U.S. covert intelligence unit Office of Strategic Services (OSS) armed, equipped, and trained the Viet Minh in warfare. While Ho did become an OSS member, the alliance didn’t last.
Indochina War
After World War II, the French were ousted by the Japanese in Vietnam. In an attempt to re-exert control over Vietnam, they began a war against Ho and the Viet Minh.
The French were unable to defeat the inexperienced and under-equipped Viet Minh, leading to a defeat at the battle of Dien Bien Phu in 1954 that ended the first Indochina War.
Geneva
In 1954, Geneva said that the Democratic Republic of Vietnam (DRV) would be split, with communist DRV in the north and the non-communist State of Vietnam in the south.
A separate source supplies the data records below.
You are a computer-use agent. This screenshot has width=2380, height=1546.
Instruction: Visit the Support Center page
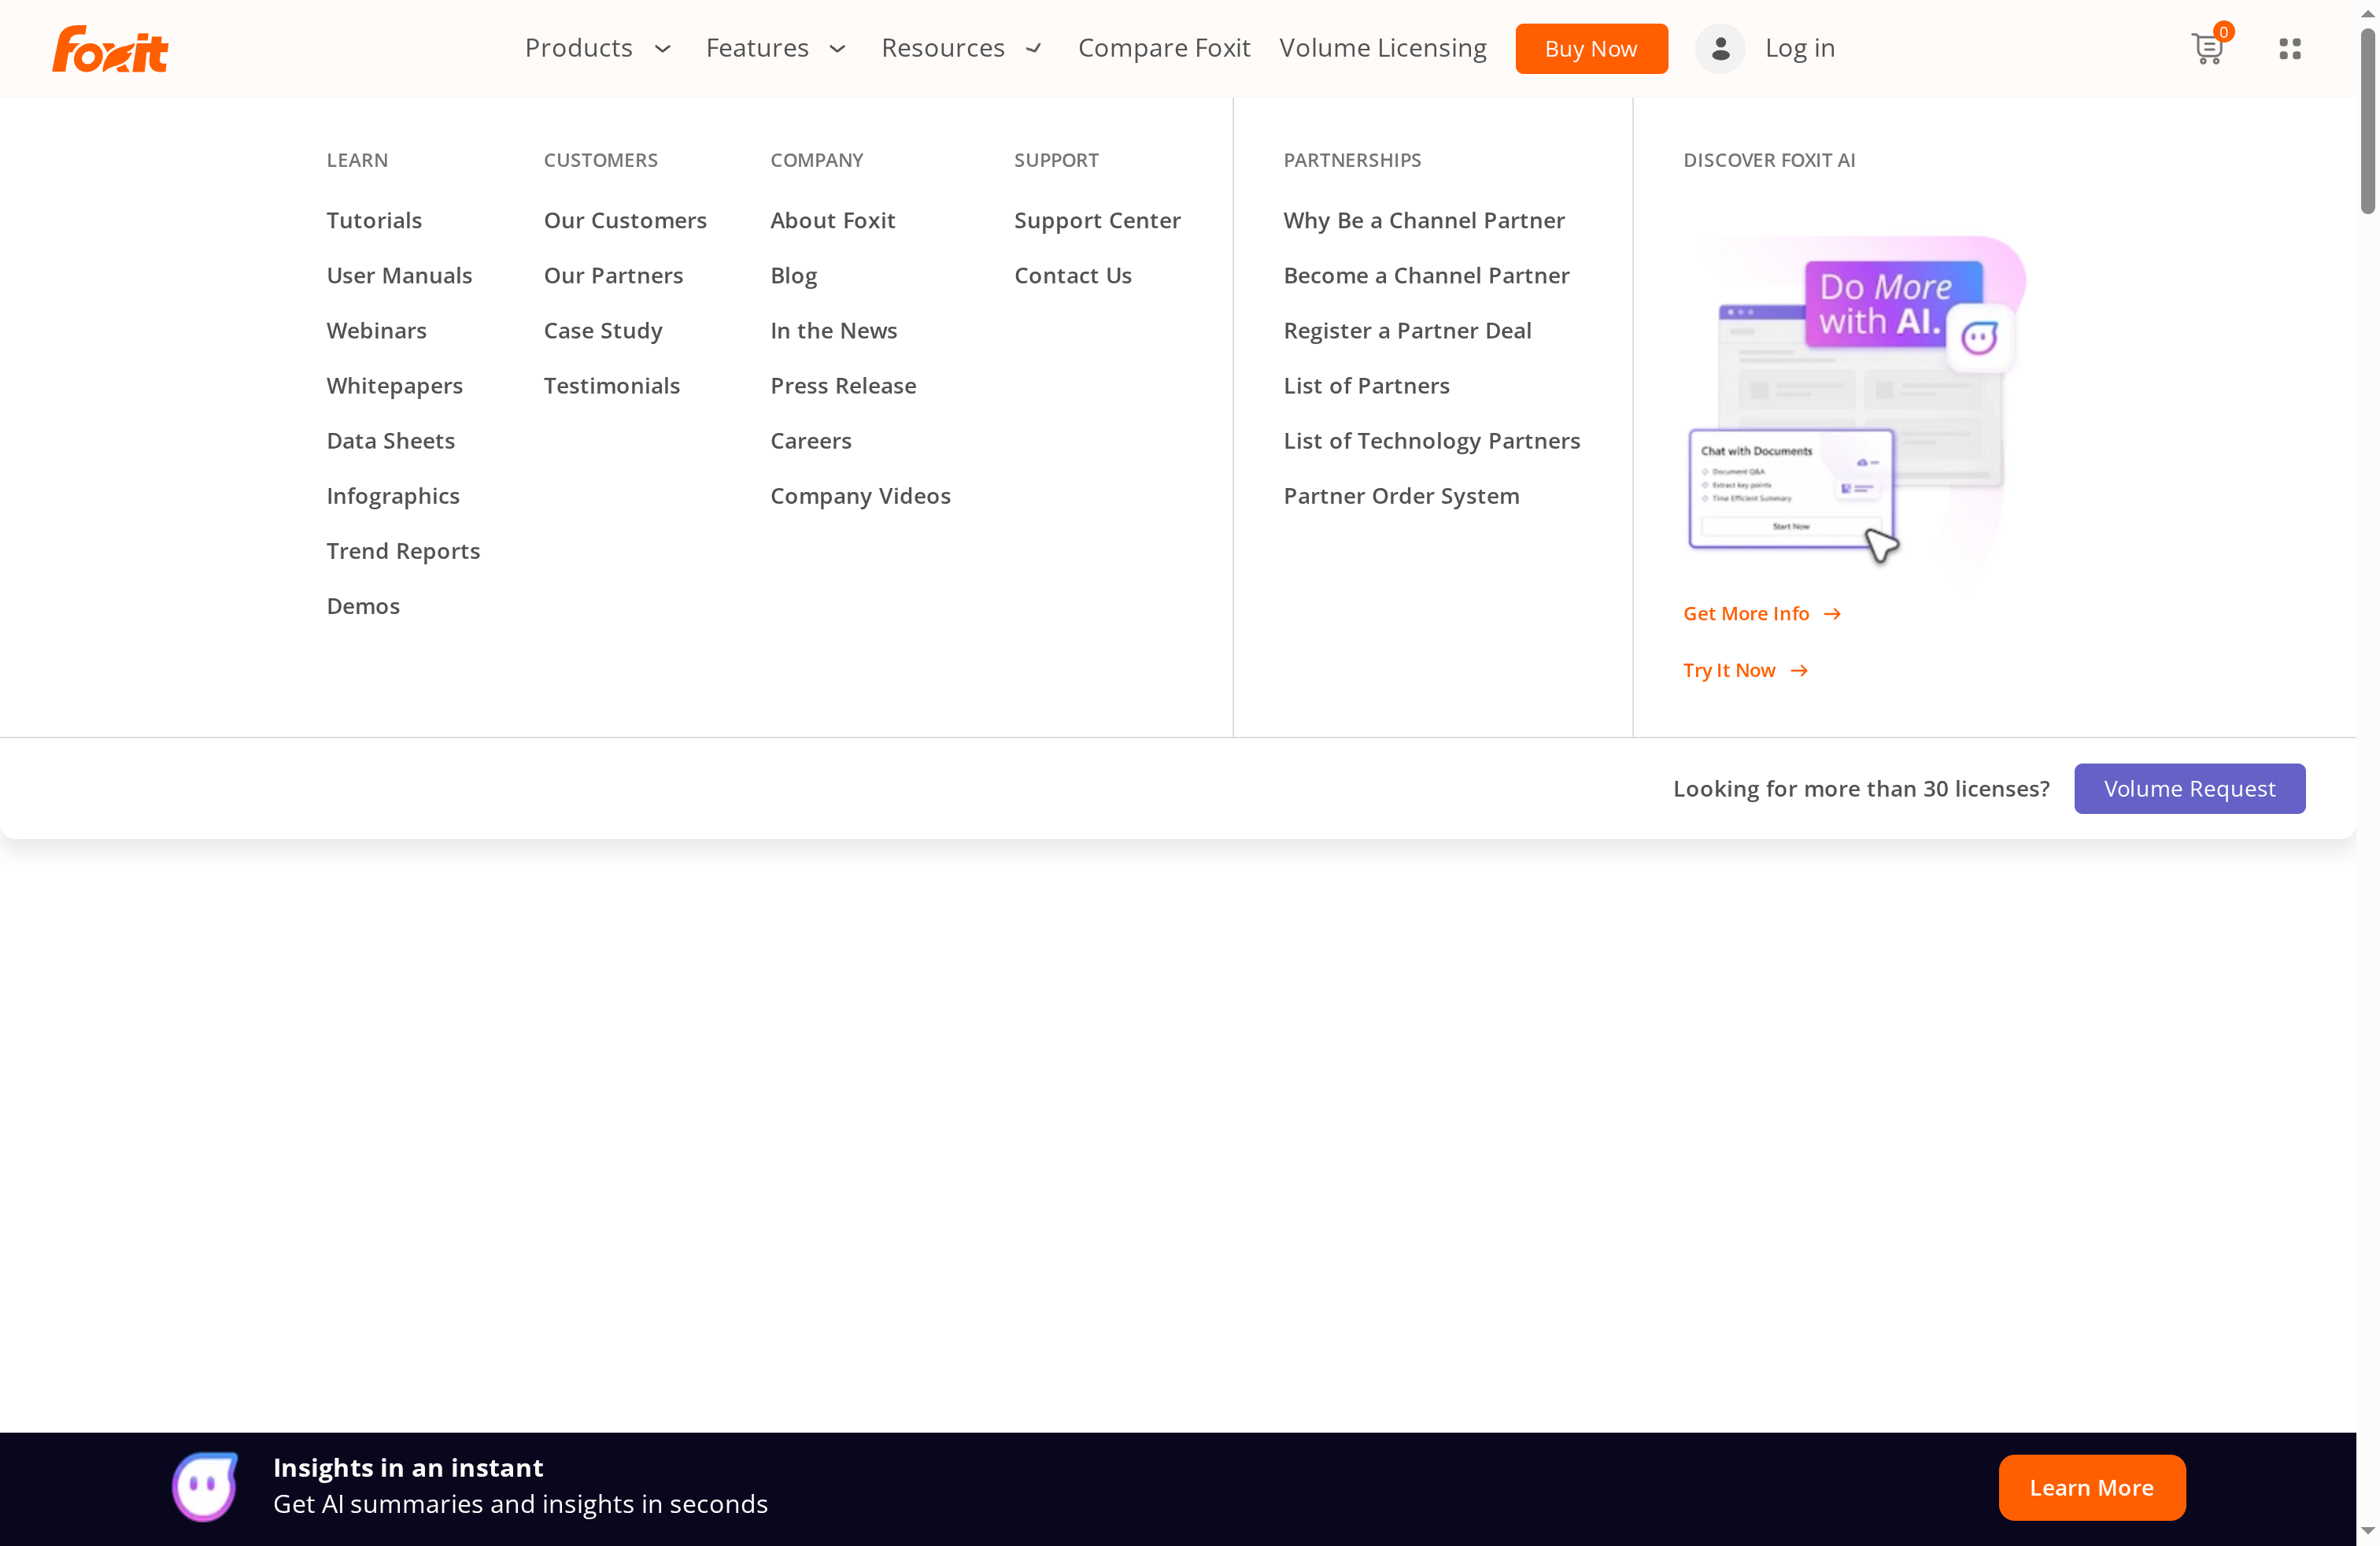1097,220
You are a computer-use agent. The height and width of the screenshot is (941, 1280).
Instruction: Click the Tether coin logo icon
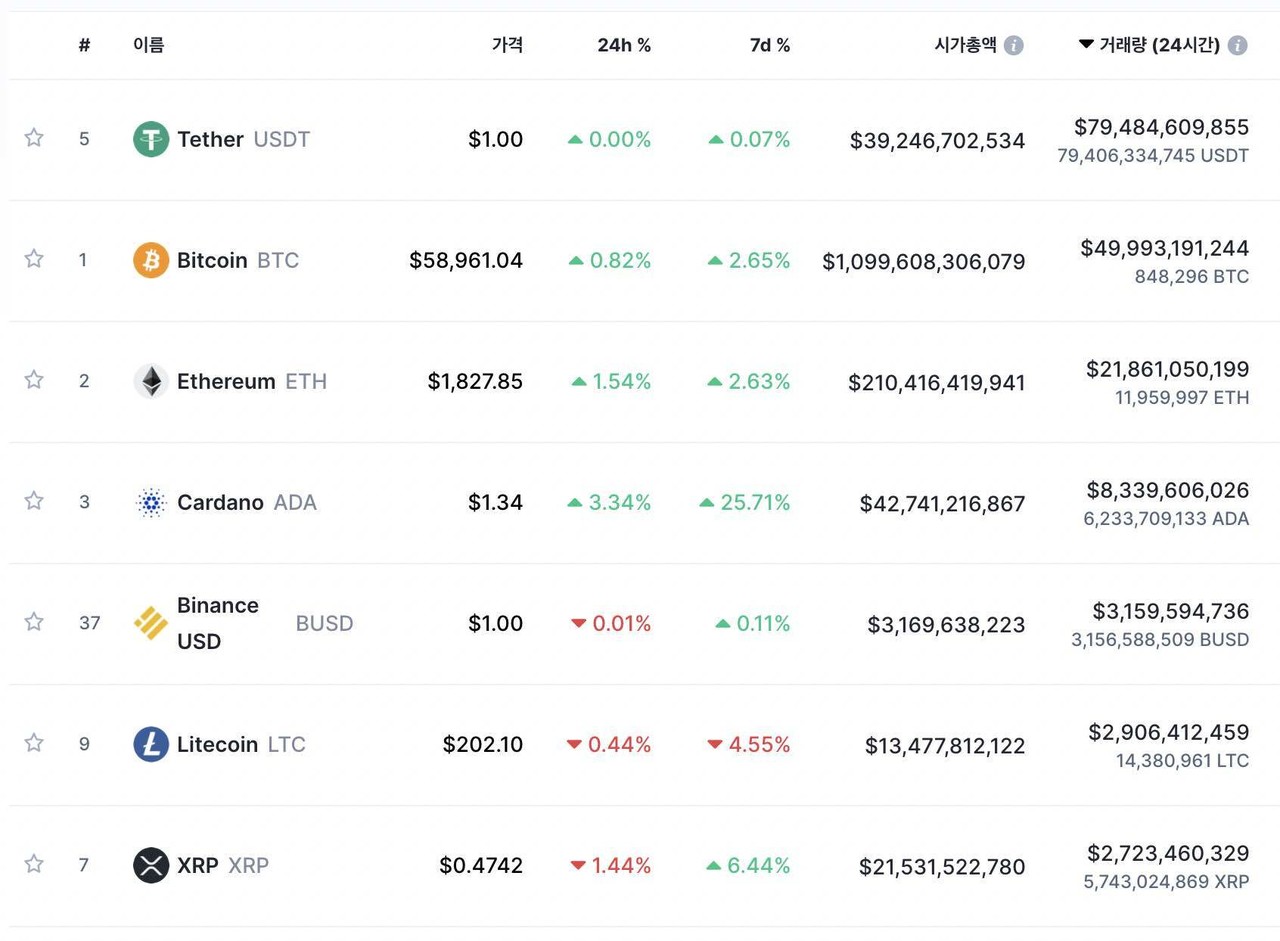[x=151, y=139]
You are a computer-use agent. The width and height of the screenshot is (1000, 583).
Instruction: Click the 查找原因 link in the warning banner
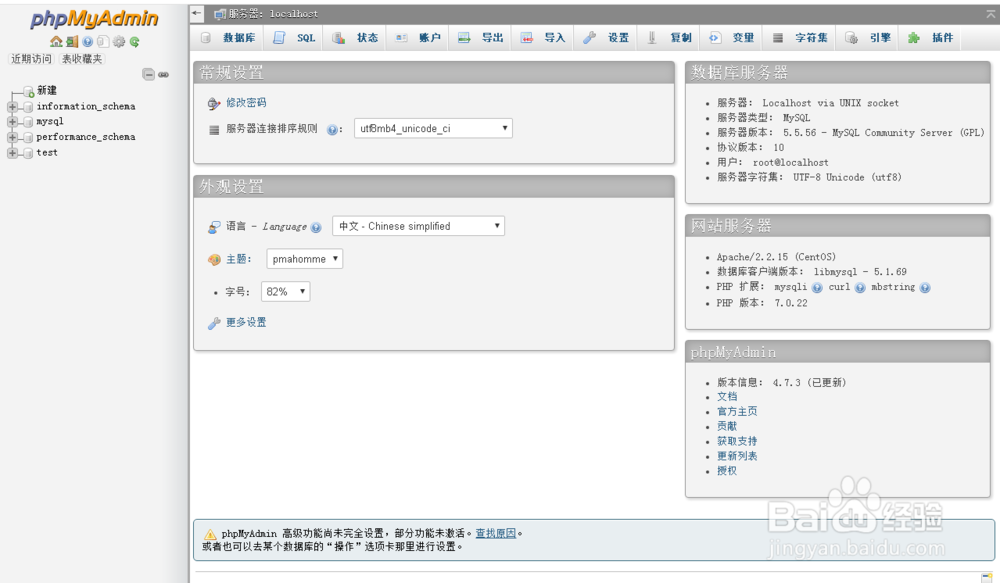coord(497,533)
The U.S. supported South Vietnam due to the belief that if Vietnam fell to communism, the entirety of Southeast Asia would as well — an idea widely known as “Domino Theory.”
The Southern War
DRV President Ngo Dinh Diem was anti-communist and led his regime to kill tens of thousands of suspected communists, many of whom were innocent civilians.
In the north, DRV politician Le Duan pushed for the escalation of southern violence. Limited uprisings by the southern resistance in May 1959 ignited the Second Indochina War.
Counterinsurgency
U.S. President John Kennedy used counterinsurgency against the Viet Cong (formerly Viet Minh) insurgency and expanded the Army of the Republic of Vietnam (ARVN).
The ARVN failed to deliver victories and many questioned their abilities. U.S. officials, however, still portrayed the fiction that they were successful to the American public.